WASHINGTON -- Ethanol industry groups are suing the U.S. Environmental Protection Agency (EPA) for granting blending waivers to several refiners, which they allege have been done in secret, in excess and to the point that it is destroying ethanol demand in the United States.
The Renewable Fuels Association (RFA), National Corn Growers Association, American Coalition for Ethanol (ACE) and National Farmers Union filed the lawsuit in late May against the EPA in the U.S. Court of Appeals for the 10th Circuit. The lawsuit is challenging three specific waivers the EPA granted, including one to a refinery owned by Wynnewood Refining Co., a subsidiary of CVR Energy, which is majority-owned by Carl Icahn, former special adviser to President Donald Trump. The other two waivers cited in the lawsuit were granted to refineries in Cheyenne, Wyo., and Woods Cross, Utah, owned by HollyFrontier Corp. The exemptions have relieved Wynnewood Refining and Holly Frontier of a combined $170 million in compliance costs, according to company statements cited by the plaintiffs.

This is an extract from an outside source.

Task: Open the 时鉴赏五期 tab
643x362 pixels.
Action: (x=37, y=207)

The EPA has the power to grant small refineries—defined as those with throughputs of less than 75,000 barrels per day—a temporary, two-year exemption from their blending responsibilities, and the refiners could ask for extensions if they can show these obligations cause “disproportionate economic hardship.” As of late 2017, the EPA had approved only a few exemptions each year, but so far in 2018, it has granted more than two dozen and declined to release the names of the recipients. It has done so after a federal judge ruled in August 2017 that the agency was being too strict in its criteria for denying exemptions.
“EPA left us with no choice but to challenge their systematic cuts to ethanol blending in the U.S. by distorting the intent of the law to grant secret hardship waivers to refineries which in some cases exceed the definition of ‘small’ and fall short of demonstrating ‘disproportionate economic hardship,’ ” said Brian Jennings, CEO of ACE. The plaintiffs describe the companies that own the refineries cited in the lawsuit as profitable; for example, they point out that HollyFrontier launched a $1 billion stock share repurchase program and received more than $300 million in tax cuts in 2017.

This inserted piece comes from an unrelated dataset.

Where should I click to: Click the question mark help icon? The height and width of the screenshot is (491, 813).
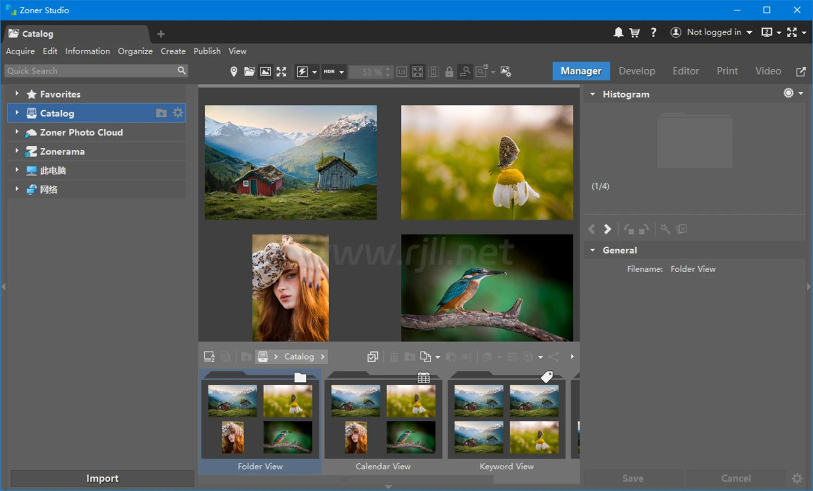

The several small-refinery exemptions granted over the past two years have cut renewable fuel blending volumes by up to 1.6 billion gallons, according to the RFA. Prices of Renewable Identification Number (RIN) credits, meanwhile, have plummeted since February 2018, when news of the exemptions first appeared, according to reports.
'A Flood of Cheap RINs'
In an analysis, the RFA determined that the volume of ethanol blended in 2018 has been less than year-ago levels for 14 of the first 21 weeks of 2018. Meanwhile, the weekly ethanol blend rate, which RFA considers a more accurate measure of ethanol demand, has been lower than year-ago levels in 17 of the first 21 weeks of 2018. The group said that last year, the weekly ethanol blend rate had pushed past 10% nine times before May 31. But this year it has risen past 10% only twice.
“In essence, the recent tidal wave of small-refiner exemptions has resulted in a flood of cheap RINs,” said Geoff Cooper, executive vice president of RFA, in a blog post. “And as a result, many U.S. refiners and blenders are reducing their use of ethanol. Refiners who received an exemption in 2016 and/or 2017 are likely confident they’ll score another bailout from 2018 compliance obligations.”
The lawsuit follows a separate legal action against the EPA by the Advanced Biofuels Association, which has asked a federal judge to review the legality of the waivers, Reuters reported.
Meanwhile, despite expressed support from the Trump administration on the year-round sale of E15, the EPA has not taken any steps yet to lift Reid vapor pressure restrictions that prohibit the fuel blend’s sale during the summer months in most markets. The regulations essentially prohibit E15’s sale to any vehicles other than flex-fuel vehicles from June 1 to Sept. 15.